The input —
*****

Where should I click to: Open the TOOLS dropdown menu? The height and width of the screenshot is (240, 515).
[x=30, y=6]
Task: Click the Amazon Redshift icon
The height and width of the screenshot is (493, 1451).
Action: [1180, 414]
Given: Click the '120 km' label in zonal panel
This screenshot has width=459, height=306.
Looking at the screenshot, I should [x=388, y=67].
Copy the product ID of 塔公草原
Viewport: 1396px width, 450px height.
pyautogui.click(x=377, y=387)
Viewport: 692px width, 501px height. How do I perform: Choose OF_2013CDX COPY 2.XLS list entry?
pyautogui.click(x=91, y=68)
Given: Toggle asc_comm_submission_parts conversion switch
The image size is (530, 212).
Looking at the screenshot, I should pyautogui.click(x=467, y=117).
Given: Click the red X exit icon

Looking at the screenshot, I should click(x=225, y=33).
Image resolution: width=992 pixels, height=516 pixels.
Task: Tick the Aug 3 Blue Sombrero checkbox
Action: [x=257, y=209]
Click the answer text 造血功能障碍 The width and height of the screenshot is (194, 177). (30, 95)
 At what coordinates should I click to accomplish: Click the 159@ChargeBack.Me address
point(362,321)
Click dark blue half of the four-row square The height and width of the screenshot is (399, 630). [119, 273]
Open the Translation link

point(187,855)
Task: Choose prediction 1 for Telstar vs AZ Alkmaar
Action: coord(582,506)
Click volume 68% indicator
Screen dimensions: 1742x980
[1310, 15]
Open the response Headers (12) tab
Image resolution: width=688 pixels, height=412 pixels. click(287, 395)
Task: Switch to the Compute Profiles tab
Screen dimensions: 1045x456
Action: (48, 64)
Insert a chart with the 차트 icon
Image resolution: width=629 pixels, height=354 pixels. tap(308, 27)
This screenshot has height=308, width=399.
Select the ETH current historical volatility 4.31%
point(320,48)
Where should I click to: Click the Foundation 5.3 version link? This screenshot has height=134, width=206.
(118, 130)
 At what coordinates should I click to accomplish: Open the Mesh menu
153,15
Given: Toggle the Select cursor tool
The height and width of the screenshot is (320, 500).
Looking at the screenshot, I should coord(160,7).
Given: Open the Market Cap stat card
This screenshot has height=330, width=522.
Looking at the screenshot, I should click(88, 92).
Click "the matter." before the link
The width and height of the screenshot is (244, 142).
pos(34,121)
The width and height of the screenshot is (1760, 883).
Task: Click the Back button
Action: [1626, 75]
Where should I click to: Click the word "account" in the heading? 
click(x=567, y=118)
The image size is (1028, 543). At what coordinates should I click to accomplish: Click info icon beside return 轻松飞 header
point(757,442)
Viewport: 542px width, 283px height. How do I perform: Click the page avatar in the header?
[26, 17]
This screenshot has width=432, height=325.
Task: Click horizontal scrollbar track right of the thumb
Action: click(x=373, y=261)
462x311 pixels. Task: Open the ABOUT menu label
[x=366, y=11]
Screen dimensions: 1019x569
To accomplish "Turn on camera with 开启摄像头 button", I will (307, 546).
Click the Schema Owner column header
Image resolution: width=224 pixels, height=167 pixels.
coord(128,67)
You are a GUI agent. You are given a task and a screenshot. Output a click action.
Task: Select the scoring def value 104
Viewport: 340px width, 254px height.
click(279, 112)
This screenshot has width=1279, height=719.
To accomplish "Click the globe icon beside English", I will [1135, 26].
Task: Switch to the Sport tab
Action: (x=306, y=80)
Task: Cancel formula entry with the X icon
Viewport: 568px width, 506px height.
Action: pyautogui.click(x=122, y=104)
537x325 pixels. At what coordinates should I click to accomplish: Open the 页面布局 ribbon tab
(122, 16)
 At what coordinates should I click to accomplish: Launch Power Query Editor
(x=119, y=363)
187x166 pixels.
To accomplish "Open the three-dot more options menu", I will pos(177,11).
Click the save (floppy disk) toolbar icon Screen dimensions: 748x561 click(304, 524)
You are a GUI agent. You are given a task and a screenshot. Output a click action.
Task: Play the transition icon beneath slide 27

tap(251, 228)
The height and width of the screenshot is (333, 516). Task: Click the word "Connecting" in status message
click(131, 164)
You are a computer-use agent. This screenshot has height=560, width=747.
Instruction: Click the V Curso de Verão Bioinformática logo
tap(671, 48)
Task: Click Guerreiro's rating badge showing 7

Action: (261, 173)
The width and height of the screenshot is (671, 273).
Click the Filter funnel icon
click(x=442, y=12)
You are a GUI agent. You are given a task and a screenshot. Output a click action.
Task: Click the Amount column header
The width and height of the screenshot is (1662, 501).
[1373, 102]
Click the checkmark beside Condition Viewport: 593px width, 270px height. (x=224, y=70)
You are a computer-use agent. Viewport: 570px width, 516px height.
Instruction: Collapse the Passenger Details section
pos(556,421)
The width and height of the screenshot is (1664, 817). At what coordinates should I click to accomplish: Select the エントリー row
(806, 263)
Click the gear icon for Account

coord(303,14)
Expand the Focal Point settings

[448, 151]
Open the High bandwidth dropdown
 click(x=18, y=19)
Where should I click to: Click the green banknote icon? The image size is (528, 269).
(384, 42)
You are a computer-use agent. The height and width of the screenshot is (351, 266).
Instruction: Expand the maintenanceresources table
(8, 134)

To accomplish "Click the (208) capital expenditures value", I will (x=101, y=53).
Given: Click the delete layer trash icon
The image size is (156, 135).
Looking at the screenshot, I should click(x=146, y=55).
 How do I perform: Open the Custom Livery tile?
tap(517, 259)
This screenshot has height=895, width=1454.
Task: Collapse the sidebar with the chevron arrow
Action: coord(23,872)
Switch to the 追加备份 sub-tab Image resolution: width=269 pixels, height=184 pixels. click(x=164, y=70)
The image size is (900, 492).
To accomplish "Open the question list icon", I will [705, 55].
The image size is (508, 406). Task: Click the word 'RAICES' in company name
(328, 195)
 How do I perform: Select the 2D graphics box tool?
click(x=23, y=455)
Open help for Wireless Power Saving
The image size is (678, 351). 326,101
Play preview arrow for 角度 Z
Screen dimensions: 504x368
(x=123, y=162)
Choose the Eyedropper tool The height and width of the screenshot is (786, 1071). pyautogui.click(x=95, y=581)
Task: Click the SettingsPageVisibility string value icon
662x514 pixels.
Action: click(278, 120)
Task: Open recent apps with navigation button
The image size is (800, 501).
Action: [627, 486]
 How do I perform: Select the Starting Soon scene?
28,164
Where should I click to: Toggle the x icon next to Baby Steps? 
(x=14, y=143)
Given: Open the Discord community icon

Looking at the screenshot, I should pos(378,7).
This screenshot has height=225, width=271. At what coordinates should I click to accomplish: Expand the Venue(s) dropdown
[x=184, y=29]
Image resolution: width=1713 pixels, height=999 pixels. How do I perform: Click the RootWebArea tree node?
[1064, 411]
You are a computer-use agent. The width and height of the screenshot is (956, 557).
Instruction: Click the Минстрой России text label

*****

What the exercise asks —
Transcribe each line above exactly; skip none.

Result —
Where should I click to: Open the TOOLS dropdown menu? The height and width of the screenshot is (240, 515).
[x=30, y=6]
Task: Click the Amazon Redshift icon
The height and width of the screenshot is (493, 1451).
Action: [1180, 414]
Given: Click the '120 km' label in zonal panel
This screenshot has width=459, height=306.
Looking at the screenshot, I should [x=388, y=67].
Copy the product ID of 塔公草原
Viewport: 1396px width, 450px height.
pyautogui.click(x=377, y=387)
Viewport: 692px width, 501px height. How do I perform: Choose OF_2013CDX COPY 2.XLS list entry?
pyautogui.click(x=91, y=68)
Given: Toggle asc_comm_submission_parts conversion switch
The image size is (530, 212).
Looking at the screenshot, I should pyautogui.click(x=467, y=117).
Given: Click the red X exit icon

Looking at the screenshot, I should click(x=225, y=33).
Image resolution: width=992 pixels, height=516 pixels.
Task: Tick the Aug 3 Blue Sombrero checkbox
Action: [x=257, y=209]
Click the answer text 造血功能障碍 The width and height of the screenshot is (194, 177). (30, 95)
 At what coordinates should I click to accomplish: Click the 159@ChargeBack.Me address
point(362,321)
Click dark blue half of the four-row square The height and width of the screenshot is (399, 630). [119, 273]
Open the Translation link

point(187,855)
Task: Choose prediction 1 for Telstar vs AZ Alkmaar
Action: coord(582,506)
Click volume 68% indicator
Screen dimensions: 1742x980
[1310, 15]
Open the response Headers (12) tab
Image resolution: width=688 pixels, height=412 pixels. click(287, 395)
Task: Switch to the Compute Profiles tab
Screen dimensions: 1045x456
Action: (48, 64)
Insert a chart with the 차트 icon
Image resolution: width=629 pixels, height=354 pixels. tap(308, 27)
This screenshot has height=308, width=399.
Select the ETH current historical volatility 4.31%
point(320,48)
Where should I click to: Click the Foundation 5.3 version link? This screenshot has height=134, width=206.
(118, 130)
 At what coordinates should I click to accomplish: Open the Mesh menu
153,15
Given: Toggle the Select cursor tool
The height and width of the screenshot is (320, 500).
Looking at the screenshot, I should coord(160,7).
Given: Open the Market Cap stat card
This screenshot has height=330, width=522.
Looking at the screenshot, I should click(88, 92).
Click "the matter." before the link
The width and height of the screenshot is (244, 142).
pos(34,121)
The width and height of the screenshot is (1760, 883).
Task: Click the Back button
Action: [1626, 75]
Where should I click to: Click the word "account" in the heading? 
click(x=567, y=118)
The image size is (1028, 543). At what coordinates should I click to accomplish: Click info icon beside return 轻松飞 header
point(757,442)
Viewport: 542px width, 283px height. How do I perform: Click the page avatar in the header?
[26, 17]
This screenshot has width=432, height=325.
Task: Click horizontal scrollbar track right of the thumb
Action: click(x=373, y=261)
462x311 pixels. Task: Open the ABOUT menu label
[x=366, y=11]
Screen dimensions: 1019x569
To accomplish "Turn on camera with 开启摄像头 button", I will (307, 546).
Click the Schema Owner column header
Image resolution: width=224 pixels, height=167 pixels.
coord(128,67)
You are a GUI agent. You are given a task and a screenshot. Output a click action.
Task: Select the scoring def value 104
Viewport: 340px width, 254px height.
click(279, 112)
This screenshot has width=1279, height=719.
To accomplish "Click the globe icon beside English", I will [1135, 26].
Task: Switch to the Sport tab
Action: (x=306, y=80)
Task: Cancel formula entry with the X icon
Viewport: 568px width, 506px height.
Action: pyautogui.click(x=122, y=104)
537x325 pixels. At what coordinates should I click to accomplish: Open the 页面布局 ribbon tab
(122, 16)
 At what coordinates should I click to accomplish: Launch Power Query Editor
(x=119, y=363)
187x166 pixels.
To accomplish "Open the three-dot more options menu", I will pos(177,11).
Click the save (floppy disk) toolbar icon Screen dimensions: 748x561 click(304, 524)
You are a GUI agent. You are given a task and a screenshot. Output a click action.
Task: Play the transition icon beneath slide 27

tap(251, 228)
The height and width of the screenshot is (333, 516). Task: Click the word "Connecting" in status message
click(131, 164)
You are a computer-use agent. This screenshot has height=560, width=747.
Instruction: Click the V Curso de Verão Bioinformática logo
tap(671, 48)
Task: Click Guerreiro's rating badge showing 7

Action: (261, 173)
The width and height of the screenshot is (671, 273).
Click the Filter funnel icon
click(x=442, y=12)
You are a GUI agent. You are given a task and a screenshot. Output a click action.
Task: Click the Amount column header
The width and height of the screenshot is (1662, 501).
[1373, 102]
Click the checkmark beside Condition Viewport: 593px width, 270px height. (x=224, y=70)
You are a computer-use agent. Viewport: 570px width, 516px height.
Instruction: Collapse the Passenger Details section
pos(556,421)
The width and height of the screenshot is (1664, 817). At what coordinates should I click to accomplish: Select the エントリー row
(806, 263)
Click the gear icon for Account

coord(303,14)
Expand the Focal Point settings

[448, 151]
Open the High bandwidth dropdown
 click(x=18, y=19)
Where should I click to: Click the green banknote icon? The image size is (528, 269).
(384, 42)
You are a computer-use agent. The height and width of the screenshot is (351, 266).
Instruction: Expand the maintenanceresources table
(8, 134)

To accomplish "Click the (208) capital expenditures value", I will (x=101, y=53).
Given: Click the delete layer trash icon
The image size is (156, 135).
Looking at the screenshot, I should click(x=146, y=55).
 How do I perform: Open the Custom Livery tile?
tap(517, 259)
This screenshot has height=895, width=1454.
Task: Collapse the sidebar with the chevron arrow
Action: coord(23,872)
Switch to the 追加备份 sub-tab Image resolution: width=269 pixels, height=184 pixels. click(x=164, y=70)
The image size is (900, 492).
To accomplish "Open the question list icon", I will [705, 55].
The image size is (508, 406). Task: Click the word 'RAICES' in company name
(328, 195)
 How do I perform: Select the 2D graphics box tool?
click(x=23, y=455)
Open help for Wireless Power Saving
The image size is (678, 351). 326,101
Play preview arrow for 角度 Z
Screen dimensions: 504x368
(x=123, y=162)
Choose the Eyedropper tool The height and width of the screenshot is (786, 1071). pyautogui.click(x=95, y=581)
Task: Click the SettingsPageVisibility string value icon
662x514 pixels.
Action: click(278, 120)
Task: Open recent apps with navigation button
The image size is (800, 501).
Action: [627, 486]
 How do I perform: Select the Starting Soon scene?
28,164
Where should I click to: Toggle the x icon next to Baby Steps? 
(x=14, y=143)
Given: Open the Discord community icon

Looking at the screenshot, I should pos(378,7).
This screenshot has height=225, width=271. At what coordinates should I click to accomplish: Expand the Venue(s) dropdown
[x=184, y=29]
Image resolution: width=1713 pixels, height=999 pixels. How do I perform: Click the RootWebArea tree node?
[1064, 411]
You are a computer-use agent. The width and height of the screenshot is (956, 557).
Instruction: Click the Минстрой России text label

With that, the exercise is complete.